Ten dead after eating contaminated meat stew at funeral in Peru
Food appears to have contained organophosphates, a family of chemicals used in pesticides

At least 10 people have died and dozens are seriously ill after eating contaminated food at a funeral in Peru.
Out of around 50 people who became unwell following a wake in the Andean village of San Jose de Ushua on Monday, 10 died and 20 are in hospital, some in a critical condition.
The victims reported eating a meat dish – said to be the source of the contamination – and consuming a drink of fermented corn called chicha before falling ill within hours.
The food appeared to have contained organophosphates, a family of chemicals used in pesticides, Silvia Pessah, the country’s health minister, said.
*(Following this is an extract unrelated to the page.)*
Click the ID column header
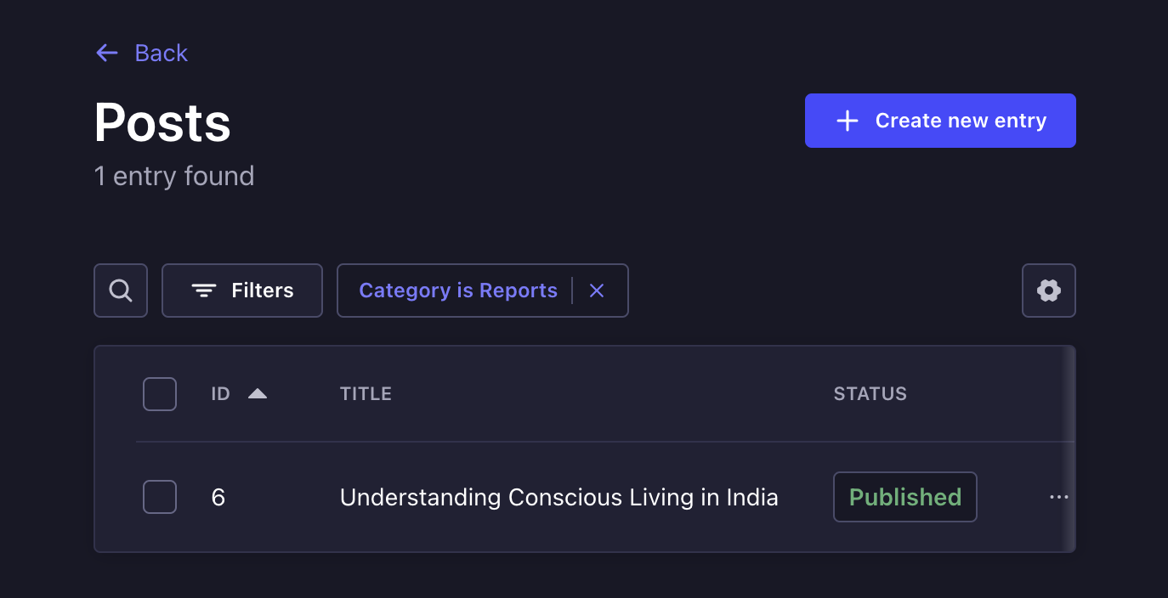 click(221, 394)
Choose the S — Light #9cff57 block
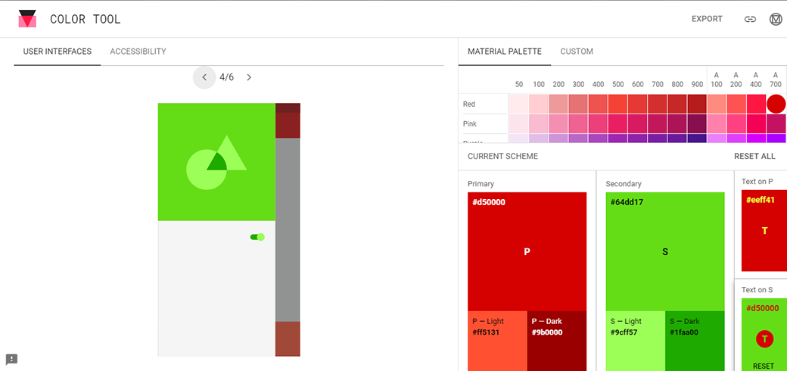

Public prosecutors have taken samples of food and beverages served at the funeral for testing.
Peru's civil defence agency Indeci said patients were being evacuated from a rural hospital in Ayacucho, a southern Andean region that is home to indigenous Quechua-speaking farmers.
Among those to have died were the two sons of the man whose funeral was being held.
The village’s mayor was taken ill and his father and teenage nephew died.
"The whole village has been poisoned. I can't grasp it yet – I have lost my family. It's a huge tragedy, thank God I'm alive," Mayor Iván Villagomez Llamoca said.
Ms Pessah said there have been two incidents of organophosphate poisoning in the same region in recent months.
In 2013, 23 Indian school children died after eating food contaminated with the pesticide monocrotophos, a substance that belongs to the organophosphate family.